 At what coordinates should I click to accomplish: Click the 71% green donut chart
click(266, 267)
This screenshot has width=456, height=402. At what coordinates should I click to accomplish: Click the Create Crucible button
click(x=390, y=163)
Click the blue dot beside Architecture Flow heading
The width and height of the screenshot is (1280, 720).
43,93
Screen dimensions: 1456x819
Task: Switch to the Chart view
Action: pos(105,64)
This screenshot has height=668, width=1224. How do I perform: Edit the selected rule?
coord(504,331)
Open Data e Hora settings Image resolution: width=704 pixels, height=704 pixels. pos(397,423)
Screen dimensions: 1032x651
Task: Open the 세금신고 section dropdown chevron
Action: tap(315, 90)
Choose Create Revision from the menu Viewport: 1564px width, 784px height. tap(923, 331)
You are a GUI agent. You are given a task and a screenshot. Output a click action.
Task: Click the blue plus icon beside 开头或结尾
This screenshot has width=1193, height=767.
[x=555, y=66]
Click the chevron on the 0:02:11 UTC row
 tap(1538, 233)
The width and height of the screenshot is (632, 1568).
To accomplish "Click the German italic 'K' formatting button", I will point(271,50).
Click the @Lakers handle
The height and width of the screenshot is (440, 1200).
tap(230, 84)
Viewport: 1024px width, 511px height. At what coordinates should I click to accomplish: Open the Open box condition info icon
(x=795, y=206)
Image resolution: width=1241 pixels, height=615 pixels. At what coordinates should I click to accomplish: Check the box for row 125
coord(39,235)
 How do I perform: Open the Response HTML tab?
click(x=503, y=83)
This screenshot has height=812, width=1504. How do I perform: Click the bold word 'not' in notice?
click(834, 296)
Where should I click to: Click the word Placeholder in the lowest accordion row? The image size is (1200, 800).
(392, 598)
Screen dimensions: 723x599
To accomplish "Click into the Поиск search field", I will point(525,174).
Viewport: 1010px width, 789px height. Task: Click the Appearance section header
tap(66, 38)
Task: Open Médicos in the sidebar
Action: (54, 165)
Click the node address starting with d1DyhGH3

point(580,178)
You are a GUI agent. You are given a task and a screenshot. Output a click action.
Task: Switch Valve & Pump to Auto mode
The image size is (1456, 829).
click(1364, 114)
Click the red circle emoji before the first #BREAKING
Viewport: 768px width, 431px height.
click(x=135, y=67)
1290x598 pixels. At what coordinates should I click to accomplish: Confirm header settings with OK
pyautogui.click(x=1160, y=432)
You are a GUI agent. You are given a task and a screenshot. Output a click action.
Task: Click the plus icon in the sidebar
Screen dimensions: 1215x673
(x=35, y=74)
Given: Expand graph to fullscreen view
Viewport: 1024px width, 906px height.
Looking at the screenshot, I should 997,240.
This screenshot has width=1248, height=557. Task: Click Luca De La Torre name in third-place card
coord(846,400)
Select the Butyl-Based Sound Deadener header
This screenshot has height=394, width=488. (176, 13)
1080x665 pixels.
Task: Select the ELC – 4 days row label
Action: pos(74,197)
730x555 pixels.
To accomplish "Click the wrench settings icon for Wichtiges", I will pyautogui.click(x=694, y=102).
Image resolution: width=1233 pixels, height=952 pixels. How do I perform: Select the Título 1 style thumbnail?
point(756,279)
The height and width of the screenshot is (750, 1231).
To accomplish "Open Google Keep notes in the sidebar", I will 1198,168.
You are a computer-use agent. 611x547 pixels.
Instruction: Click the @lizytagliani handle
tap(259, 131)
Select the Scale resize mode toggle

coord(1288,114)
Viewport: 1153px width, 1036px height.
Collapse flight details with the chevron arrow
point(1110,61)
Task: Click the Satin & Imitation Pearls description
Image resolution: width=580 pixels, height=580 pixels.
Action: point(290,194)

==========

■ STATED TASK:
Pick out every line of the data above that contains the word "with", matching case exactly, and copy each such line.

■ SOLUTION TO THIS EXERCISE:
Click the node address starting with d1DyhGH3
1290x598 pixels. At what coordinates should I click to accomplish: Confirm header settings with OK
Collapse flight details with the chevron arrow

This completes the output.